**Provided records**
============

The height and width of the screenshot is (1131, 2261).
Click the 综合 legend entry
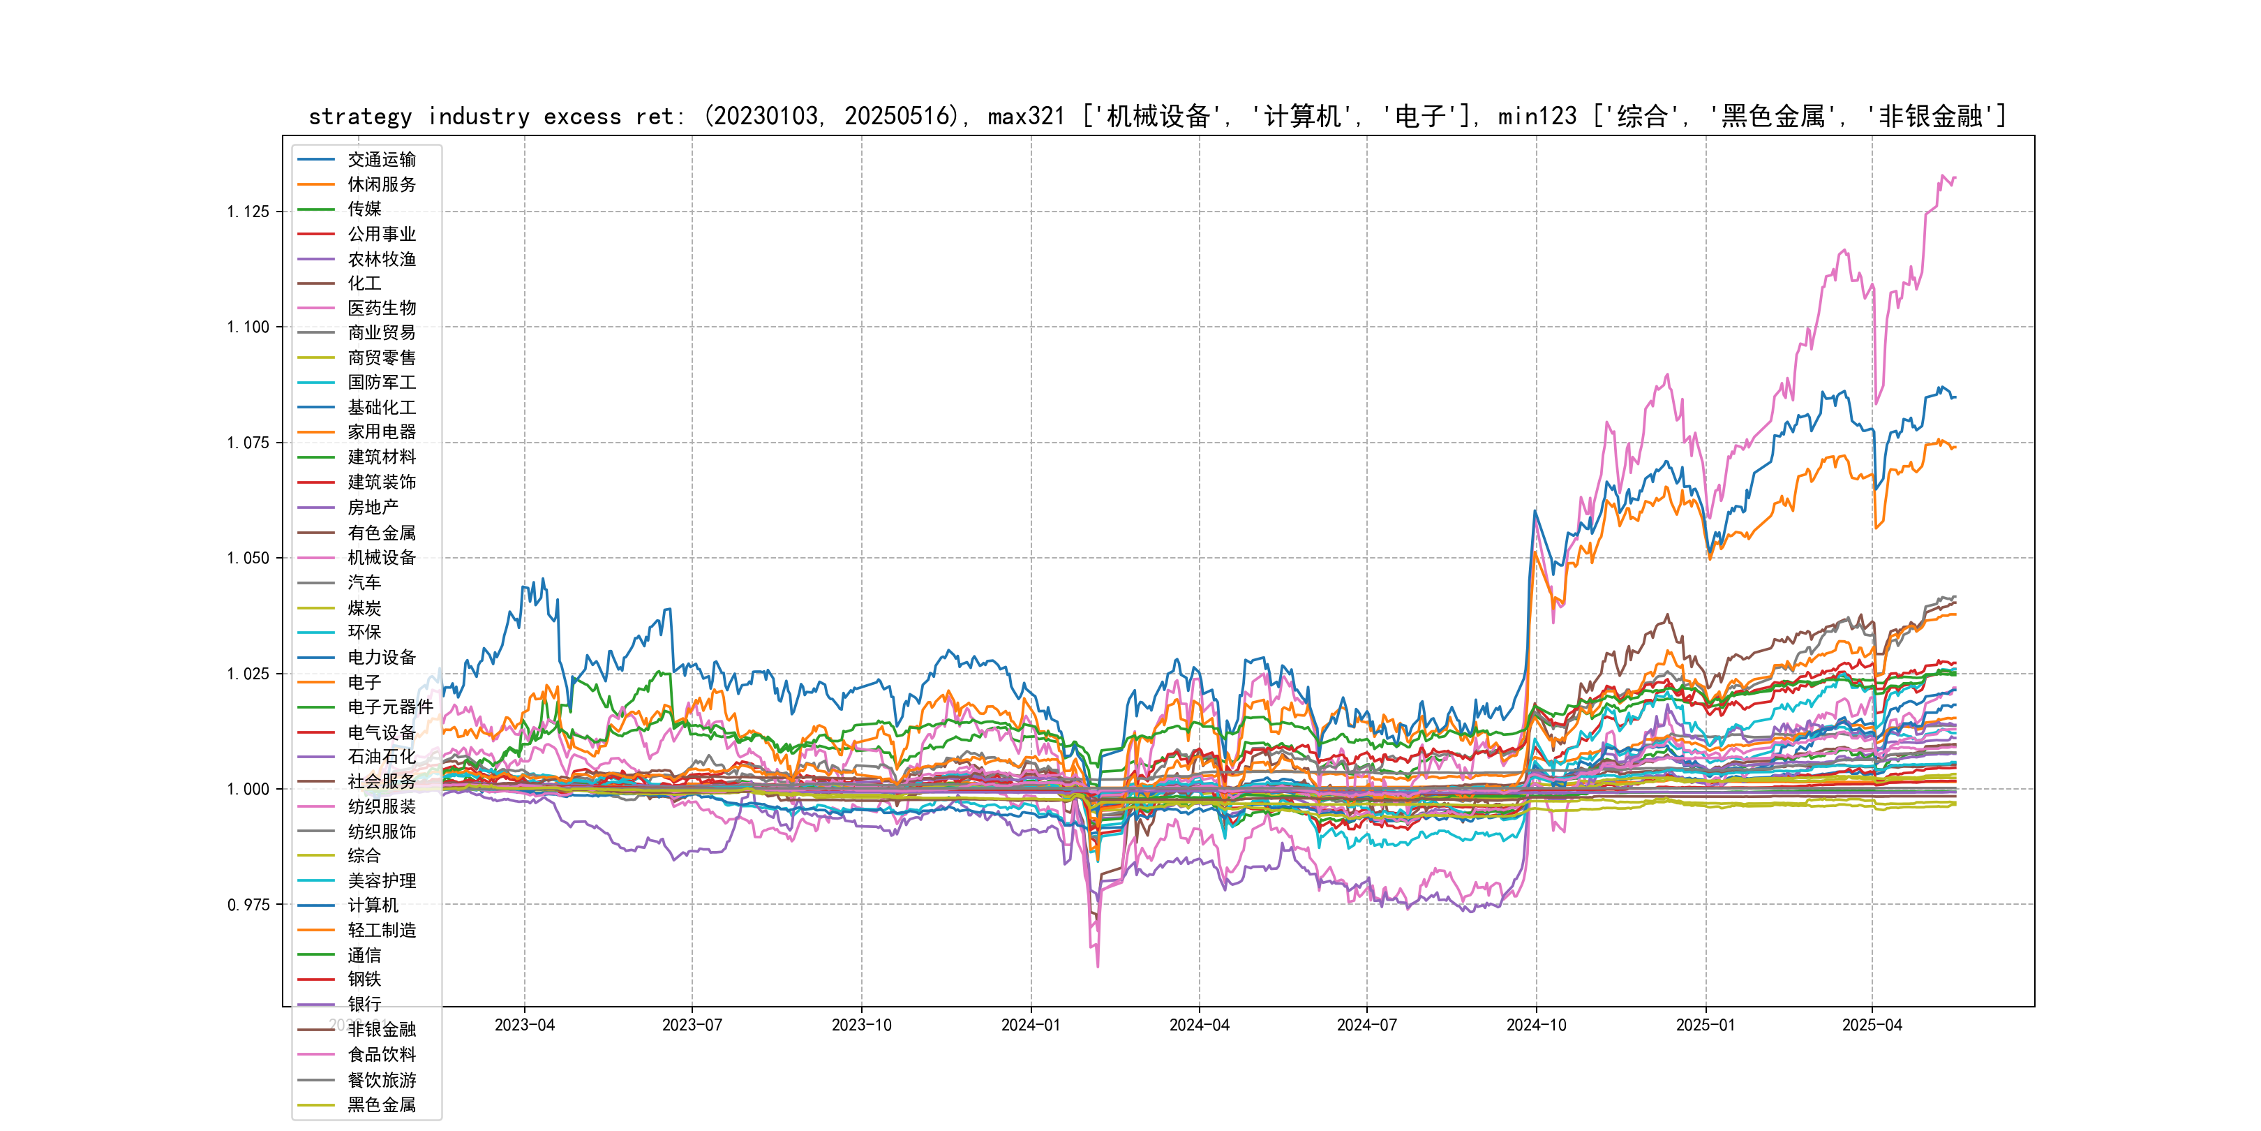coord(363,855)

============

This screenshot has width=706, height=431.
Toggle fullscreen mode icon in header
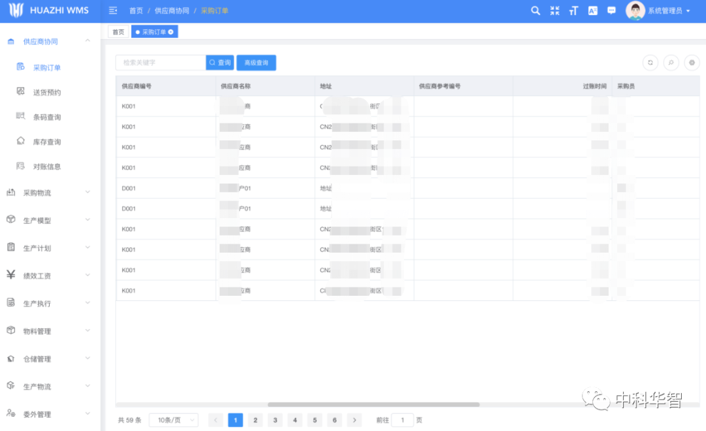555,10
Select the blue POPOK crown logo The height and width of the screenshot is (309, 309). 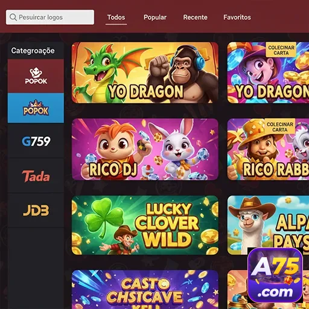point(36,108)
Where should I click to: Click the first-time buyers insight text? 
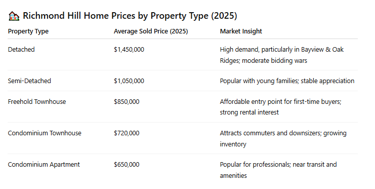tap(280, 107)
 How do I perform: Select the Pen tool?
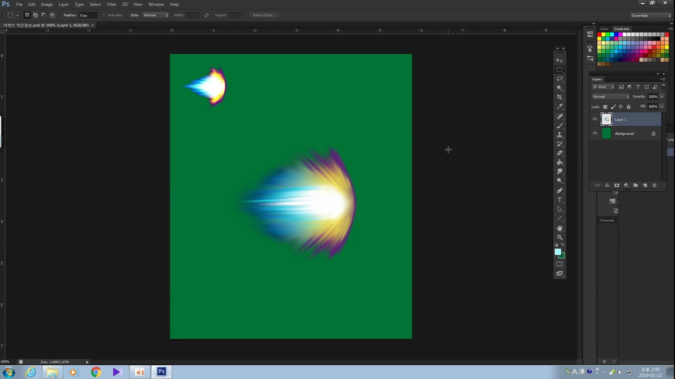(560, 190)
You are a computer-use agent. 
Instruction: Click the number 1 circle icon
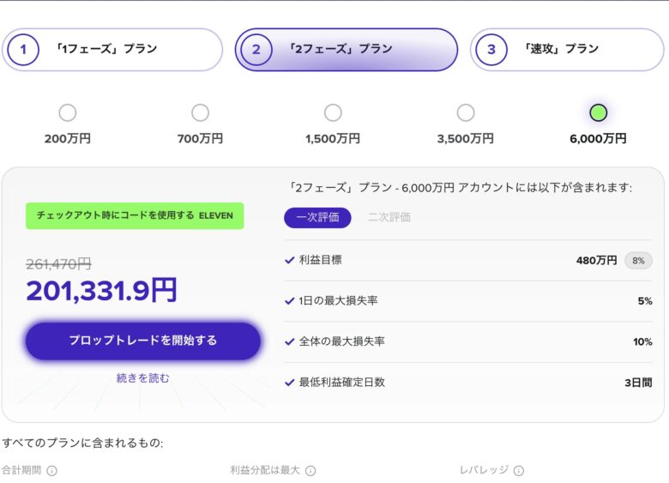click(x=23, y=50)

============

**Work instructions**
Rewrite the lines from the one containing "The height and width of the screenshot is (1131, 2261)." through the one containing "coord(363,855)", inclusive, and nothing else. Multiply each answer coordinate by 0.85 and round it to a whole number (halves round up), keep every other part of the records unchanged, and leave out the pictures.

**Output of the task**
The height and width of the screenshot is (1131, 2261).
Click the 综合 legend entry
coord(309,727)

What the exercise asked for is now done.